At the time of authorization, the safety information in the product monograph for a biosimilar is based on information in the monograph of its reference drug biologic. Due to the size, complexity and natural variability of biologic drugs, and because biologic drugs are made in living cells rather than with chemicals, a biosimilar can be shown to be similar, but not identical, to its innovator.
It’s important to note that biosimilars are not the same as generic drugs, which contain small, chemically synthesized molecules and are comprised of identical medicinal ingredients to their brand name counterparts.
Specific manufacturing processes for existing biologics are the proprietary information of the originating pharmaceutical company and therefore cannot be duplicated. Biologics are highly dependent on the process used to create them; even small changes in the manufacturing process can alter their structure and potentially affect their efficacy and safety. Health Canada’s guidance document states that biosimilars are new drugs that are not declared to be pharmaceutically or therapeutically equivalent to their reference biologic drug.
In Canada, the interchangeability of two products rests with each province.
The College of Pharmacists of BC’s drug interchangeability update states: “Information regarding subsequent entry biologics is emerging. Until further evidence is available, the pharmacist should consult with Health Canada and the Manufacturer.” Upon follow-up, College compliance officer Mark Chan states that unless a pharmacist has evidence to back up the College’s interchangeability definition for the drug and is prepared to defend their decision amongst a panel of their peers, should it be needed, the most reasonable course of action would be to follow Health Canada’s advice.

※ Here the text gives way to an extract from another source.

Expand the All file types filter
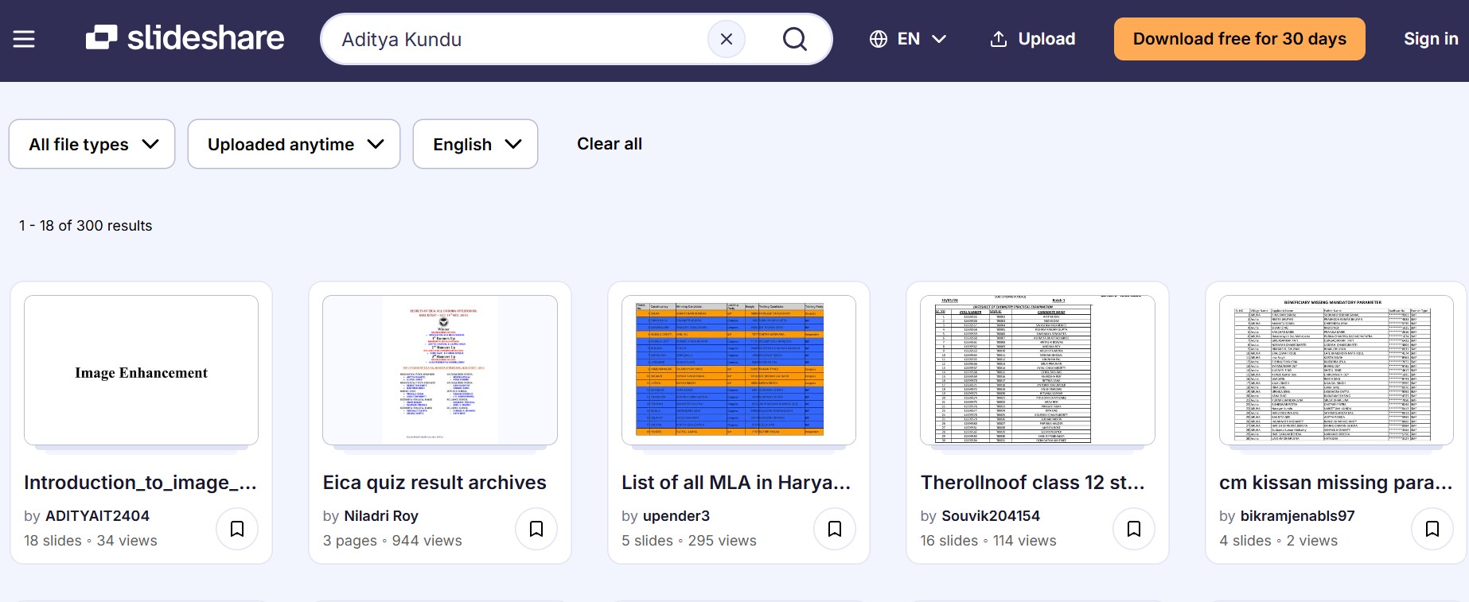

Health Canada recommends that a decision to switch a patient being treated with a reference biologic drug to a biosimilar should be made by the treating physician in consultation with the patient and taking into account available clinical evidence. In a recent national survey conducted by the Alliance for Safe Biologic Medicines, a majority of Canadian physicians have stated they are open to substituting biosimilars for non-medical reasons, only when they are the ultimate decision maker for their patients. Pharmacists are in an ideal position to contribute to this decision by collaborating with their patients’ physicians on appropriate substitution opportunities.
A major benefit of biosimilars is reduced treatment costs, with about 20 to 40 per cent in savings for most products and 15 per cent in savings for biosimilar insulin. However, there are considerations for costs beyond the basic product price, including potential effects on clinician and patient workload. For a treatment naïve patient who hasn’t had either the innovator product or biosimilar in the past, there is no reason not to start a patient on the biosimilar. For non-naïve patients, who have had the innovator biologic, switching to a biosimilar can be done safely in many cases.

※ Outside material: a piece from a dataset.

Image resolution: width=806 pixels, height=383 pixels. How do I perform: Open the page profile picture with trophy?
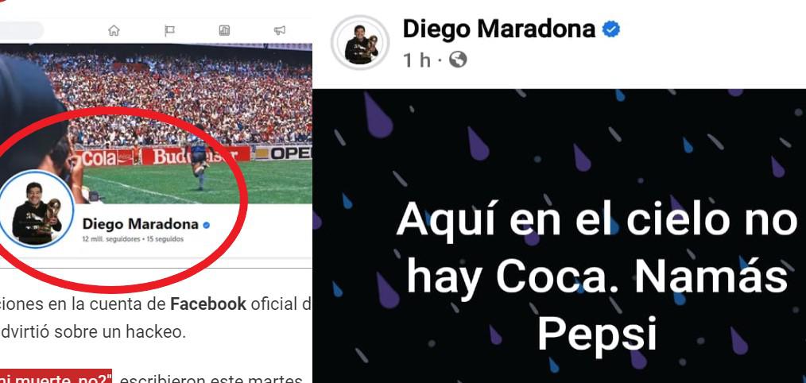coord(36,211)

Certainly, one needs to assess each situation individually and such a switch should only be made when appropriate. The number of biosimilars is expanding and similar, yet not identical, risks could be associated with changing to a biosimilar. Pharmacists should not automatically substitute these products, but rather conduct an appropriate assessment in consultation with the prescriber before making changes. Consent for change should be clearly documented.